WHAT THIS TASK INVOLVES -
Set down, character for character, everything in the records below from the line holding "is (238, 273)." down to the line holding "Image resolution: width=258", and no other line.

LISTED ENTRIES -
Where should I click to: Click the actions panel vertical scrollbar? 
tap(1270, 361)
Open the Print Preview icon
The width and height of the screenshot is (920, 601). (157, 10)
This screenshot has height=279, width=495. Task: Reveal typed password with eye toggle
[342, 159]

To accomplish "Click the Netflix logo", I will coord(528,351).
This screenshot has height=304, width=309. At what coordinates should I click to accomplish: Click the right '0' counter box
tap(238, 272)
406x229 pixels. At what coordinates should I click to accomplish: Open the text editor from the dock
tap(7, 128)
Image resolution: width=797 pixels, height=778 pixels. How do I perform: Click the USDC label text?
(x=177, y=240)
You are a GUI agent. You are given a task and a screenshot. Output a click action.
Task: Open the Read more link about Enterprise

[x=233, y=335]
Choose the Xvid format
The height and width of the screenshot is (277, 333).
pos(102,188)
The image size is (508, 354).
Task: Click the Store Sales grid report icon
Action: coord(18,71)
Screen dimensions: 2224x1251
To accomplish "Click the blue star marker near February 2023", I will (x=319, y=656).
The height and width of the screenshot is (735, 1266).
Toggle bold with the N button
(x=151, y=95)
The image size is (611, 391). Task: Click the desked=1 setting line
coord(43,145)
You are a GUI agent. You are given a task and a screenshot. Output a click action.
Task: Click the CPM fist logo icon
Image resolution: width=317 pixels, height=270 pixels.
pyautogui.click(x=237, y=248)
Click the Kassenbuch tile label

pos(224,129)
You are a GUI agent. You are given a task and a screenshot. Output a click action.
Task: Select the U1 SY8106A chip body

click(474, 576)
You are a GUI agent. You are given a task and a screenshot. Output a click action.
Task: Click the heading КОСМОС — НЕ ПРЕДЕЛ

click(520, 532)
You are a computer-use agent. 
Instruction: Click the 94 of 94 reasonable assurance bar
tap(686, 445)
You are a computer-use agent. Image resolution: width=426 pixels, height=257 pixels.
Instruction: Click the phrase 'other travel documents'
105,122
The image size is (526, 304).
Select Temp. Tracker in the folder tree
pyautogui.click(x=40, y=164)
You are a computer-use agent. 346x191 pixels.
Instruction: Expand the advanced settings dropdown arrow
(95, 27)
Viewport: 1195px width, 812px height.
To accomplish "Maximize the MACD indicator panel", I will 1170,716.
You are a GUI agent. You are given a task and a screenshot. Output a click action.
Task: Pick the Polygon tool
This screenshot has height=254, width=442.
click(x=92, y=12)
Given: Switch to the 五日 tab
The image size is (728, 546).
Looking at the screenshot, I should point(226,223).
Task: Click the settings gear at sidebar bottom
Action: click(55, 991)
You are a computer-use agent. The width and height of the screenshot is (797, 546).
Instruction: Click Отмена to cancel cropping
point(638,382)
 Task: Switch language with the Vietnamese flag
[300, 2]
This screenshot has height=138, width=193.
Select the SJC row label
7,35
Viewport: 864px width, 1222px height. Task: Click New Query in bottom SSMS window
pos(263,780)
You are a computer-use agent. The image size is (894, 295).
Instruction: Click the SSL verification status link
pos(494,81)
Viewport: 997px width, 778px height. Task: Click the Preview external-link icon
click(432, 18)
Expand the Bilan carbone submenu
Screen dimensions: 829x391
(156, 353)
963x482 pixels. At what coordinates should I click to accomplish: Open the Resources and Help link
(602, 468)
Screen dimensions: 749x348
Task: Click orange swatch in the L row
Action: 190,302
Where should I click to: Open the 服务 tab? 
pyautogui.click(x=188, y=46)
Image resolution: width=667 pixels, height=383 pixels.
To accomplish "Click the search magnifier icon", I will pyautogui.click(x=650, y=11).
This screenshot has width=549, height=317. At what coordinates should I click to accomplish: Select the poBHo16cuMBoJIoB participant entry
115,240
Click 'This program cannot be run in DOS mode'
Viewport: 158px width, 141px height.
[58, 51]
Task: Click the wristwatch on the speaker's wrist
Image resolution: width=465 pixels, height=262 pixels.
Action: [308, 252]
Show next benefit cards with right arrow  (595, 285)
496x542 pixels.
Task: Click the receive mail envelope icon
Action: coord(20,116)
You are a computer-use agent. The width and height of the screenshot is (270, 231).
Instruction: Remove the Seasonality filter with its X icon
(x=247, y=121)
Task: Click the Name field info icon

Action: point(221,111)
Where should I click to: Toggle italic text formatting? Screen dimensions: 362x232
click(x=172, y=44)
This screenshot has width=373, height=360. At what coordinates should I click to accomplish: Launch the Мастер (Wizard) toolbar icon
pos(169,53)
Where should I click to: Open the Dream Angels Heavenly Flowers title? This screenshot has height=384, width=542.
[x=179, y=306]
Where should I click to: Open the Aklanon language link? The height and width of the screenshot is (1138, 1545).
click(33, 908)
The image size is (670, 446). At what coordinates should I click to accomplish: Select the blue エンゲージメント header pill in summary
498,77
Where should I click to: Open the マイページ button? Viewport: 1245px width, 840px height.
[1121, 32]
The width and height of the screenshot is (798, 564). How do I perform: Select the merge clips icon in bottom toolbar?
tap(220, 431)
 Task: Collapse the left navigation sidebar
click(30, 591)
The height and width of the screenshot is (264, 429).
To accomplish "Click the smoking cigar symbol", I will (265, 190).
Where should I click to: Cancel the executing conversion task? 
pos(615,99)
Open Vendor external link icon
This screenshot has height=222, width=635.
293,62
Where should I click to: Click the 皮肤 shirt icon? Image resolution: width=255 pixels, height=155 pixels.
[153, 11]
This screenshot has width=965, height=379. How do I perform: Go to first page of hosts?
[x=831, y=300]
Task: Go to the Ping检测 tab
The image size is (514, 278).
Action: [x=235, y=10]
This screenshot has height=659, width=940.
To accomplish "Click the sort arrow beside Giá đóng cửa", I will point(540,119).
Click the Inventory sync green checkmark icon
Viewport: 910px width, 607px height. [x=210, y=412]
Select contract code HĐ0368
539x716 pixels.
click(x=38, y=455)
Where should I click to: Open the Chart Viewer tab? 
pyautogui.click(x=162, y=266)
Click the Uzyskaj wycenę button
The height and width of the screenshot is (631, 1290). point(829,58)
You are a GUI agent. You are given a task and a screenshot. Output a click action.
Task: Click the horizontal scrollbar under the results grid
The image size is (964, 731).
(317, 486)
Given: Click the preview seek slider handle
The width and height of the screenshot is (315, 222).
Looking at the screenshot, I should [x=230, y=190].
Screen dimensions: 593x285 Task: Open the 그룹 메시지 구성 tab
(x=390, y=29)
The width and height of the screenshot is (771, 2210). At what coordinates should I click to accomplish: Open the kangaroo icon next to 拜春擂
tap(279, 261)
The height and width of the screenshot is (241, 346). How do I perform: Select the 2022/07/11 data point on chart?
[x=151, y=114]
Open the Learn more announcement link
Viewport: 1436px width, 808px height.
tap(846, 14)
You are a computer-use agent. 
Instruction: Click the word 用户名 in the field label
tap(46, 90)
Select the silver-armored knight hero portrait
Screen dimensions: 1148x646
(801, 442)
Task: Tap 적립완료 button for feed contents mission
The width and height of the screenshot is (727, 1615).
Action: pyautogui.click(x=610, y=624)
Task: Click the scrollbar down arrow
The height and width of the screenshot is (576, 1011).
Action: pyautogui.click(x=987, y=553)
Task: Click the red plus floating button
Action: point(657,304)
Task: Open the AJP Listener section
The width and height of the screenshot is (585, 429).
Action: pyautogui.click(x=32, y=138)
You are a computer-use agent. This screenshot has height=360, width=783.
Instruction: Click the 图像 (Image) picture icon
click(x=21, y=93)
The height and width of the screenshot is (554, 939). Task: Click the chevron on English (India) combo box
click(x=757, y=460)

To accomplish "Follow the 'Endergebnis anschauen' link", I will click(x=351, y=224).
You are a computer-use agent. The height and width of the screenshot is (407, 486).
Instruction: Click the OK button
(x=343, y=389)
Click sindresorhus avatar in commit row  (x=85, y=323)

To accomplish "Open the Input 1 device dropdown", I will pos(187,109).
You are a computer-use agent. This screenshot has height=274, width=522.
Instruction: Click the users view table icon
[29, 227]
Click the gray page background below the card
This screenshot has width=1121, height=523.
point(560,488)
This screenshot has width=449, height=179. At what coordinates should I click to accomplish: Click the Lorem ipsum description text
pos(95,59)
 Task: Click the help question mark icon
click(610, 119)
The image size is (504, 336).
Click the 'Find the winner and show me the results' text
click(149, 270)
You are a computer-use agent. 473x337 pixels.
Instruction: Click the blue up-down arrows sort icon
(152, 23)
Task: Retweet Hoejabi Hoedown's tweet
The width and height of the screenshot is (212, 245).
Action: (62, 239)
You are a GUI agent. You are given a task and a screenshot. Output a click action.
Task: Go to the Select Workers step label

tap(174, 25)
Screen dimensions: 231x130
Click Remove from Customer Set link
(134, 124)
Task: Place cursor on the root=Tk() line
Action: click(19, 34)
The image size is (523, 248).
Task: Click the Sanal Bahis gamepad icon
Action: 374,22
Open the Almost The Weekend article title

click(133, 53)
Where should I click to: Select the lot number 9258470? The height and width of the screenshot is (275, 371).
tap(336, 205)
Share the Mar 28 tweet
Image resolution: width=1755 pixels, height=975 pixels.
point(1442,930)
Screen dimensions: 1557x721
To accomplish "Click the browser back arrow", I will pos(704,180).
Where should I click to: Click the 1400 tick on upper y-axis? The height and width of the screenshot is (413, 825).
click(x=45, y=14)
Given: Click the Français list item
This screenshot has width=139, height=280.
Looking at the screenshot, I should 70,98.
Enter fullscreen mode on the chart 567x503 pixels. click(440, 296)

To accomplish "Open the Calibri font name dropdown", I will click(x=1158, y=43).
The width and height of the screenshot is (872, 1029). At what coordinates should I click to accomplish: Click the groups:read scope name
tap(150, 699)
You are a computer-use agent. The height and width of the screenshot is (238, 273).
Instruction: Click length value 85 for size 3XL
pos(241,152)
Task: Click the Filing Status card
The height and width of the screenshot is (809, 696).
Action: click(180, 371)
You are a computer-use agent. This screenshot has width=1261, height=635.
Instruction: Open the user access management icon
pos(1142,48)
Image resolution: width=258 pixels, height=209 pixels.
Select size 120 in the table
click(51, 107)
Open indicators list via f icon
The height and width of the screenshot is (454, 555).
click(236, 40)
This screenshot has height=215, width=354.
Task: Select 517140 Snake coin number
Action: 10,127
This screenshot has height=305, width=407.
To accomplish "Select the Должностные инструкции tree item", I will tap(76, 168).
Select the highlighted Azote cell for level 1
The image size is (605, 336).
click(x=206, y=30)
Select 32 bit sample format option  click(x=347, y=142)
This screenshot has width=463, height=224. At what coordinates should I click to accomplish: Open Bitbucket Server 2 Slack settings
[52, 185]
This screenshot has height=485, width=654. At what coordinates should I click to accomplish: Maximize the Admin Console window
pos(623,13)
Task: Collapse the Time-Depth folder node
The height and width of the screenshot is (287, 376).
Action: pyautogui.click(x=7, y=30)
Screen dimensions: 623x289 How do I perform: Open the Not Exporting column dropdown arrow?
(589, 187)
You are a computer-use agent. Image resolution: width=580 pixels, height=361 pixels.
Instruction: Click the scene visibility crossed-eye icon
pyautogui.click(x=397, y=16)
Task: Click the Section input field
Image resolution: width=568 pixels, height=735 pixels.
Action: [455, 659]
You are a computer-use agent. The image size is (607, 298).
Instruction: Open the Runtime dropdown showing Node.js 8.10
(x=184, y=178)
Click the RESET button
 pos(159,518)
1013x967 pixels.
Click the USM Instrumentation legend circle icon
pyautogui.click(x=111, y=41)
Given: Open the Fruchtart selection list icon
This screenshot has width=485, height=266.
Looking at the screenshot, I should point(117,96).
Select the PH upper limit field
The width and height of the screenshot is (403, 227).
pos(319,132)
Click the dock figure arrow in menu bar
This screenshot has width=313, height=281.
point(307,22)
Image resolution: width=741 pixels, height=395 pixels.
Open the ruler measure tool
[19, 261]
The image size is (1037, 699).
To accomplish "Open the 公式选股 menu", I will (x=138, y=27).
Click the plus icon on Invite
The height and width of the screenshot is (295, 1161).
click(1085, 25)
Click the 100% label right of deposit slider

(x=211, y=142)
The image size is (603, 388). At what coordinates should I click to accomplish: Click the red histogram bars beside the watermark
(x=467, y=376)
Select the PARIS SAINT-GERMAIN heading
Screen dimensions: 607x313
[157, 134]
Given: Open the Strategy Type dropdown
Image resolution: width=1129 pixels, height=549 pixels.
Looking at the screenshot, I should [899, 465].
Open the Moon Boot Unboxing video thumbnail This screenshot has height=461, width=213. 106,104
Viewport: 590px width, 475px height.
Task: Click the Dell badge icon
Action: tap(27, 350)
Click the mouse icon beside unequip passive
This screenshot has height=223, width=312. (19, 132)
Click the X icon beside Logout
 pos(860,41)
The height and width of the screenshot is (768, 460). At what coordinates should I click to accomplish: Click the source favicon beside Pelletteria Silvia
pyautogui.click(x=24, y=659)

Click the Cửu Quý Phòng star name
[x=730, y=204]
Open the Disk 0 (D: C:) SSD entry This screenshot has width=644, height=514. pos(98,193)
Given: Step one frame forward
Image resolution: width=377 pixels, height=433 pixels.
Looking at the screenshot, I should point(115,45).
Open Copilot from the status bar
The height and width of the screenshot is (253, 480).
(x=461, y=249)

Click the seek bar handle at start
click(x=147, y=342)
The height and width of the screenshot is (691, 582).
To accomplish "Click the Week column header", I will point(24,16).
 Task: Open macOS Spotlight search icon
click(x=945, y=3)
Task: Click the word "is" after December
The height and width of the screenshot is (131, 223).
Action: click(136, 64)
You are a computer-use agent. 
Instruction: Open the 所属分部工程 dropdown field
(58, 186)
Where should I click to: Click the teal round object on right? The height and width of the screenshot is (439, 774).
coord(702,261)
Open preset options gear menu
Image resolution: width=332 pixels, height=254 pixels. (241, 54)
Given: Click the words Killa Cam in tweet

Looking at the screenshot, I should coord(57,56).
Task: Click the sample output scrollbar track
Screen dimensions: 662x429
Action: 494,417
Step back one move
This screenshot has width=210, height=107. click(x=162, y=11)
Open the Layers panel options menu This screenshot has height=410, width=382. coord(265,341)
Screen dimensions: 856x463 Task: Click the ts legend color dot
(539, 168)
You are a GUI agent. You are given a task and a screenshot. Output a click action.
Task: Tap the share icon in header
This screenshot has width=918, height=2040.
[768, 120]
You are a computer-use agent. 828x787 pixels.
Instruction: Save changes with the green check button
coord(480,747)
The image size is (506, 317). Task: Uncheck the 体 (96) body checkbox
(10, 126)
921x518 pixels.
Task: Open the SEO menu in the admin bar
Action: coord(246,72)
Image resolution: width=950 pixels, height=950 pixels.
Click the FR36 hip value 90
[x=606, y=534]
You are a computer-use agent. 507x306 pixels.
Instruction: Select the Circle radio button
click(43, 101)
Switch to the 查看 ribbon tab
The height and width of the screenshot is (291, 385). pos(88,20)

TASK RESPONSE -
You are a computer-use agent. The height and width of the screenshot is (238, 273).
Instruction: Click length value 85 for size 3XL
pos(241,152)
Task: Click the Filing Status card
The height and width of the screenshot is (809, 696).
Action: click(180, 371)
You are a computer-use agent. This screenshot has width=1261, height=635.
Instruction: Open the user access management icon
pos(1142,48)
Image resolution: width=258 pixels, height=209 pixels.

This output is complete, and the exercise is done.